The shard's design instinct: guild PvP needs structure to be meaningful. Random ganking produces no story; faction warfare requires faction commitment some players don't want. Relics give guilds a long-arc, named, public contest with clear stakes (the relic, the perks, the fade clock) and clear mechanics (declaration, breach window, defense).

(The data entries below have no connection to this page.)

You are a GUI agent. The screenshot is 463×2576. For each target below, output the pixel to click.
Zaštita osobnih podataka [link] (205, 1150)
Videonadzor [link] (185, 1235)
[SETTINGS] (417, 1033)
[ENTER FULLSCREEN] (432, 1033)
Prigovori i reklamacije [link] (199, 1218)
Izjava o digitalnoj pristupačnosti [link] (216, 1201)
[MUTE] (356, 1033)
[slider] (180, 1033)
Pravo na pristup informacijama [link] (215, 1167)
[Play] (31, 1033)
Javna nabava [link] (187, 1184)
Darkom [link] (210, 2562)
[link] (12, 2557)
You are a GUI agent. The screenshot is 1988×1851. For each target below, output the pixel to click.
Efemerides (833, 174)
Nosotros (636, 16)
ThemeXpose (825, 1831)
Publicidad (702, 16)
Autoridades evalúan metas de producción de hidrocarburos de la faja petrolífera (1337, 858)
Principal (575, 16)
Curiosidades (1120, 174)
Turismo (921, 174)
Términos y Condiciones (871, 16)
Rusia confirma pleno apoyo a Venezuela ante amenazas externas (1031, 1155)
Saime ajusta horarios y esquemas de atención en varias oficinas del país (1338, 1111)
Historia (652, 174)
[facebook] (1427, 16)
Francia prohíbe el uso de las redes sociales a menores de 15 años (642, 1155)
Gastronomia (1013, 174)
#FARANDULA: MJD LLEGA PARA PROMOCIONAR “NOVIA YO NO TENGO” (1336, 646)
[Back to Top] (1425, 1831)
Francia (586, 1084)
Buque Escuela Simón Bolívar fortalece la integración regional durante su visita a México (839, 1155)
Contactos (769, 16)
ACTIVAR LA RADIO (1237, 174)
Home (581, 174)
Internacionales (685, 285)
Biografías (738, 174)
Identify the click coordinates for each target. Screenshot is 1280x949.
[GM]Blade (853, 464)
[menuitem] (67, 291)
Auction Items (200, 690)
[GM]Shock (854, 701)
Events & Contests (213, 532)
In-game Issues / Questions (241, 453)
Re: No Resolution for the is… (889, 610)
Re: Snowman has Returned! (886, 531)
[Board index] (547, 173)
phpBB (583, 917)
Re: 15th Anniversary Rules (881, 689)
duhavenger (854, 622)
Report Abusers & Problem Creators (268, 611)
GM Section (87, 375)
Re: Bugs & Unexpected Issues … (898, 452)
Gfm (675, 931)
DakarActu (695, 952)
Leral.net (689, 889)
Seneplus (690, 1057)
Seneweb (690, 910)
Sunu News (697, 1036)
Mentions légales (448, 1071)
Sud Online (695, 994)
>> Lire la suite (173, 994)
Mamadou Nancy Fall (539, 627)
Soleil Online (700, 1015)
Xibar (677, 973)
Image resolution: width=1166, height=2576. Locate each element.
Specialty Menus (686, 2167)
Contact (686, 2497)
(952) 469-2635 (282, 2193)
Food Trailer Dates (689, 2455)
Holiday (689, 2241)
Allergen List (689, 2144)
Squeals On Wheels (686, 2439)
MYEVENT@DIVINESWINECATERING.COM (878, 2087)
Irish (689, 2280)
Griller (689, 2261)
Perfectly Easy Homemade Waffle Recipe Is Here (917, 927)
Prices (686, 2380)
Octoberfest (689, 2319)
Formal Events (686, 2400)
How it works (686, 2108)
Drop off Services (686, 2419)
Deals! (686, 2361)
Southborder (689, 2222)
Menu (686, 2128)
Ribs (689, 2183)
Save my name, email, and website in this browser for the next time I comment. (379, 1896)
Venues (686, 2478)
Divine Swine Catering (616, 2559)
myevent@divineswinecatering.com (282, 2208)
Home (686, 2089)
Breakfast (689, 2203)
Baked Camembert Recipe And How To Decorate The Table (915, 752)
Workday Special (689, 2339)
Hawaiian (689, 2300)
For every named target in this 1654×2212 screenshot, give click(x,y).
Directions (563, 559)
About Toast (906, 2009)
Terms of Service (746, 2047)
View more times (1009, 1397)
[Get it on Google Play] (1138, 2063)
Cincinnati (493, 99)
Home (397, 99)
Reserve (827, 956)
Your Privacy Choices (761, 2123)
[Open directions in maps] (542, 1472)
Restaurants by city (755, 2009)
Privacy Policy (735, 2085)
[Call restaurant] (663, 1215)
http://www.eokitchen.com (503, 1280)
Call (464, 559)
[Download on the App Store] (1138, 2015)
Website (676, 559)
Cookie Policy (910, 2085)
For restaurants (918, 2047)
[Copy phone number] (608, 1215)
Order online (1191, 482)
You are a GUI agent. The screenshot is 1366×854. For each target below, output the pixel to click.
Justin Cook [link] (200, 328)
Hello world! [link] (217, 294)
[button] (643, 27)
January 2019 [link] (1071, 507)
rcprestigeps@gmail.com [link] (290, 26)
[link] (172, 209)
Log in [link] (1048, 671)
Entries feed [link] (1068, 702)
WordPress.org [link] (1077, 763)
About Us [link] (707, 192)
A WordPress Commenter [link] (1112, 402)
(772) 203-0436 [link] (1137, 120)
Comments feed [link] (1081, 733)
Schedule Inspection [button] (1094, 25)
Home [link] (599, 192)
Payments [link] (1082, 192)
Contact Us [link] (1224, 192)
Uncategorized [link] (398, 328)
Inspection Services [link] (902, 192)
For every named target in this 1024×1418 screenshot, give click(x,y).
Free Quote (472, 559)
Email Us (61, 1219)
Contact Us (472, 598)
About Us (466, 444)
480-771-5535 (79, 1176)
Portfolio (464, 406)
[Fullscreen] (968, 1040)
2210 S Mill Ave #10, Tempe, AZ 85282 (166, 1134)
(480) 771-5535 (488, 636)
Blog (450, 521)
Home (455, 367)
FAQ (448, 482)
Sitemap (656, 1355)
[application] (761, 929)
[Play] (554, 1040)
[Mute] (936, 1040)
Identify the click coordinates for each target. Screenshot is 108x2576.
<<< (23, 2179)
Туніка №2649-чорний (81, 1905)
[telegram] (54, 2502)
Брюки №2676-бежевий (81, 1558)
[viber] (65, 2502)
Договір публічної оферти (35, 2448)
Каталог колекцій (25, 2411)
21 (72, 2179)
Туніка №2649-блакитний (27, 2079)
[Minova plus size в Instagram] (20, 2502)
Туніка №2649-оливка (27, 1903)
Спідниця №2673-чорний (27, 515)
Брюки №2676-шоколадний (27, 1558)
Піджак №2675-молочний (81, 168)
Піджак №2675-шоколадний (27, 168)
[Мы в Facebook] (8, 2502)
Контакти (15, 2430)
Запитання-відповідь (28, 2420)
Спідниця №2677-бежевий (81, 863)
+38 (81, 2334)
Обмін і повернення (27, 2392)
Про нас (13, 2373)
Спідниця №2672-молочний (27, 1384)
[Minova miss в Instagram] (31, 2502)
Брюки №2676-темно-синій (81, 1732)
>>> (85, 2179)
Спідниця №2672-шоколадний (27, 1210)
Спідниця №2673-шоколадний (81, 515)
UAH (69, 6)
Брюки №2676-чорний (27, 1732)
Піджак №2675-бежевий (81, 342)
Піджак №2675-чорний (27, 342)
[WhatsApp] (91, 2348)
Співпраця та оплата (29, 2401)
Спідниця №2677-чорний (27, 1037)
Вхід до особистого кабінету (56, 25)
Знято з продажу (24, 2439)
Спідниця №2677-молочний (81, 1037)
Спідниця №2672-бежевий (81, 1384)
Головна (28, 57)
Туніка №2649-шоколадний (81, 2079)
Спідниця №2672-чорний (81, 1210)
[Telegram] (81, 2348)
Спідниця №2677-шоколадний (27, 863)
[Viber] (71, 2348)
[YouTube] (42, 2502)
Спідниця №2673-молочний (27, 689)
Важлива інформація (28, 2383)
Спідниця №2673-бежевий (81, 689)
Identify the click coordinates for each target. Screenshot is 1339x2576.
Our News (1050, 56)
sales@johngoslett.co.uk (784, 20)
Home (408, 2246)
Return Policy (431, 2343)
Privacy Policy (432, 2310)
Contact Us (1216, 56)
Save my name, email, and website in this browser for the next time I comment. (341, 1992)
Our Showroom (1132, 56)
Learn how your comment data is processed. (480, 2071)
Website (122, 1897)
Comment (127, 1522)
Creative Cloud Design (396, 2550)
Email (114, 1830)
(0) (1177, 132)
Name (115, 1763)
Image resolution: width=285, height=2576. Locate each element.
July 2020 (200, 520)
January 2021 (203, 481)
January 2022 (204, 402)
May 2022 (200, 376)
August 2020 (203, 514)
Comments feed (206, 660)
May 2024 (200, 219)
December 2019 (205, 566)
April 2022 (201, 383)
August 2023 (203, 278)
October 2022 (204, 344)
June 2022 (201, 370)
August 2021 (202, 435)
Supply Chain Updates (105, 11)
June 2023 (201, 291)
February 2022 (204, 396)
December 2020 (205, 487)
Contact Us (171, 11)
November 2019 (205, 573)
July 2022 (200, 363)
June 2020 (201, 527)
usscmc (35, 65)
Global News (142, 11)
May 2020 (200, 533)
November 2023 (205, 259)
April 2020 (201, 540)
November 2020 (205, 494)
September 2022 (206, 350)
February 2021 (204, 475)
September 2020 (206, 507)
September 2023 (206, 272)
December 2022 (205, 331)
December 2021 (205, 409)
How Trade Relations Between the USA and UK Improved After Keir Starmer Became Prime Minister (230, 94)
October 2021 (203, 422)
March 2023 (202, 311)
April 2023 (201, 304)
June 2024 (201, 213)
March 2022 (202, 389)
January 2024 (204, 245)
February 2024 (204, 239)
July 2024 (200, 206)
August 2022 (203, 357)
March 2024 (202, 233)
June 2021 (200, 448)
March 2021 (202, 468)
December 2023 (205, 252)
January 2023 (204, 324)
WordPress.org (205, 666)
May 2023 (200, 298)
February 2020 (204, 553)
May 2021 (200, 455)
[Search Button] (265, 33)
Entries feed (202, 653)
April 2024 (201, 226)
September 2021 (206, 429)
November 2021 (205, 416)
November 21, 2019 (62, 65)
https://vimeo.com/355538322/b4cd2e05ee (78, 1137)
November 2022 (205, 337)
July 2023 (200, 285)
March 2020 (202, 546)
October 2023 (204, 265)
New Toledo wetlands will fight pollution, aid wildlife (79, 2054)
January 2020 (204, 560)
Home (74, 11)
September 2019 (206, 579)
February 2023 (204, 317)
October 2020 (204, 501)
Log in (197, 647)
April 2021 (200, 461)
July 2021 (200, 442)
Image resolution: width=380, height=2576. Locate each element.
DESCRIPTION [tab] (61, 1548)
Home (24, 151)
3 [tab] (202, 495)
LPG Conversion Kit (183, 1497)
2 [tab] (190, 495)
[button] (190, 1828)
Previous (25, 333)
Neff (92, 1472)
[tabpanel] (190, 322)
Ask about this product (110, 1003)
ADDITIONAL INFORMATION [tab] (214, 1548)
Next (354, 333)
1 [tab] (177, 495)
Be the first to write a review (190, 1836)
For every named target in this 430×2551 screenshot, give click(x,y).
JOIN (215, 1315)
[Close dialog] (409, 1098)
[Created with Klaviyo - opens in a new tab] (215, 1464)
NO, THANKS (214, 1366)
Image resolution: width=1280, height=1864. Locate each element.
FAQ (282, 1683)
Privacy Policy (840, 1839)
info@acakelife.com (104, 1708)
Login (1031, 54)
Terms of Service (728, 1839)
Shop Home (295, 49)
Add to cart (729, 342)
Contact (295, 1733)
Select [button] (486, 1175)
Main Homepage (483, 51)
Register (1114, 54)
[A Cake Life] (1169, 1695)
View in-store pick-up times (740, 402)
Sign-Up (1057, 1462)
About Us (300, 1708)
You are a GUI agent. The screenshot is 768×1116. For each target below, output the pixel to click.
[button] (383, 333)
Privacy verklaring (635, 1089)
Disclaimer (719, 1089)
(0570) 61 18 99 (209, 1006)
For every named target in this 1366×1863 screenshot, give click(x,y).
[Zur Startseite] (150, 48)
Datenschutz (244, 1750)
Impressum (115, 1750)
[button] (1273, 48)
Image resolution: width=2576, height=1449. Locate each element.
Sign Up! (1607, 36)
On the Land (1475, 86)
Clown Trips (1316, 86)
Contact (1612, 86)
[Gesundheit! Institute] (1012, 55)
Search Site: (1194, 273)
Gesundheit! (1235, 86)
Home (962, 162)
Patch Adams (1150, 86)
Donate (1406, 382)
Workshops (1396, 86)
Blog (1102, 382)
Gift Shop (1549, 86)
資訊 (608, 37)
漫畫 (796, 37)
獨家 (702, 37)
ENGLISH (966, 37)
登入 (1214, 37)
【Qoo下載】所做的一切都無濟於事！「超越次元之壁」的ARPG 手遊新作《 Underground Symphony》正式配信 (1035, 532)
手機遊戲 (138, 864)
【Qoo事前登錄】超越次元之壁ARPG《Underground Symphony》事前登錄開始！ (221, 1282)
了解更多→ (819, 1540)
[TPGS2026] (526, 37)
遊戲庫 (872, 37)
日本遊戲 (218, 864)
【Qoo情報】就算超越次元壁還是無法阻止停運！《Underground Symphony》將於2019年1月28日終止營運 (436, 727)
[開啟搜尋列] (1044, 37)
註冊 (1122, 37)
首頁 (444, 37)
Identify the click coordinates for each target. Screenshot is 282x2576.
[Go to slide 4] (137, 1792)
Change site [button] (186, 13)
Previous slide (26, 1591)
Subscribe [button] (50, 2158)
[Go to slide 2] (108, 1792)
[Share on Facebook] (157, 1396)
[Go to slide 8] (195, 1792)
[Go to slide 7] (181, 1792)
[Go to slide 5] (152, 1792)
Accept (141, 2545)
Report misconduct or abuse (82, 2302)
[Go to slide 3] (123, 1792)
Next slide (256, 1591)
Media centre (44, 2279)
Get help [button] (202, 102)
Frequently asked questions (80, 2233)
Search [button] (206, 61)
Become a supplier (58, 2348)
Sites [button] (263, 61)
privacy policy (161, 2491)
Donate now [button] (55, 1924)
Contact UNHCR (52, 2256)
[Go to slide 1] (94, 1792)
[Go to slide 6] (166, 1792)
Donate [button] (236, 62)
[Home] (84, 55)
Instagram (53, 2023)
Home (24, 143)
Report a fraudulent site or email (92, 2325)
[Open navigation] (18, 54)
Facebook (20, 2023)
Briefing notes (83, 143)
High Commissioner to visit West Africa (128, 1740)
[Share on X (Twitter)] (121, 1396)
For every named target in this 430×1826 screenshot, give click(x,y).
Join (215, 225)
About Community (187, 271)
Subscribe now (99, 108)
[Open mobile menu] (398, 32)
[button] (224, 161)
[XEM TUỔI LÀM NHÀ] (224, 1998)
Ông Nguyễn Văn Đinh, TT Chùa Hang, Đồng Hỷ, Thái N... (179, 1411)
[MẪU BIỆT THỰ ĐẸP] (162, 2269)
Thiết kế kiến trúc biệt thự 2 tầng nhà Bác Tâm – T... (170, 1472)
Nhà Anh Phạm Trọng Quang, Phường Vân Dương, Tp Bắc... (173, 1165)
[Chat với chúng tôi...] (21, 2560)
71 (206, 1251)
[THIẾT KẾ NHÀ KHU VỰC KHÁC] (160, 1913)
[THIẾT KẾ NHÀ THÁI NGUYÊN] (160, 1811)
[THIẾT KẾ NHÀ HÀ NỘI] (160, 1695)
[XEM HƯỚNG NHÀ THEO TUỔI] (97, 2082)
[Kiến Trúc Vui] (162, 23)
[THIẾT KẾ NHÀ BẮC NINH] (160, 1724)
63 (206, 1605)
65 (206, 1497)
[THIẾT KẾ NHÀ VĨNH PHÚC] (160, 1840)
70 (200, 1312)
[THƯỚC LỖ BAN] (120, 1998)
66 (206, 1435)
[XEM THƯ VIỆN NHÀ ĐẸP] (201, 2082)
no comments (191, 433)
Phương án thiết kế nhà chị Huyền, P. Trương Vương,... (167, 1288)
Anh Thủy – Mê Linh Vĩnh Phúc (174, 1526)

A relic isn't just an item. It's:

  • A reason to seat at a hall.
  • A reason to engage civically.
  • A reason to declare and accept raids.
  • A reason for guilds to know each other by name and history.
  • A reason for solo players to specialize as Velvet Hand sensers or freelance scouts.

Without the system, guild PvP would mostly be random Felucca encounters. With it, guild PvP has the shape of a slow strategic game with episodic peaks.

Frequently Asked Questions

Do I need to be in a guild to participate?
Mostly yes. Relics are guild-tied at most stages — finding a Wild relic is open to anyone, but recovering, carrying, and seating happens through a guild. Solo players can participate as Velvet Hand sensers or as freelance scouts contracted by guilds, but the strategic layer is built around guild participation.
What stops one guild from holding every relic forever?
The 30-day fade. A Seated relic that isn't actively defended begins fading and eventually returns to the wild. The system rewards holding relics actively (raids, civic engagement, hall presence) rather than holding them passively. Hoarding doesn't scale.
Are relic raids forced PvP for the holding guild?
When a raid is declared and the breach window opens, defending the seated hall is the holding guild's choice — they can show up and fight or accept the relic loss. The system structures the fight rather than forcing it; ignoring a raid declaration has consequences (relic loss) but doesn't auto-enroll you in combat.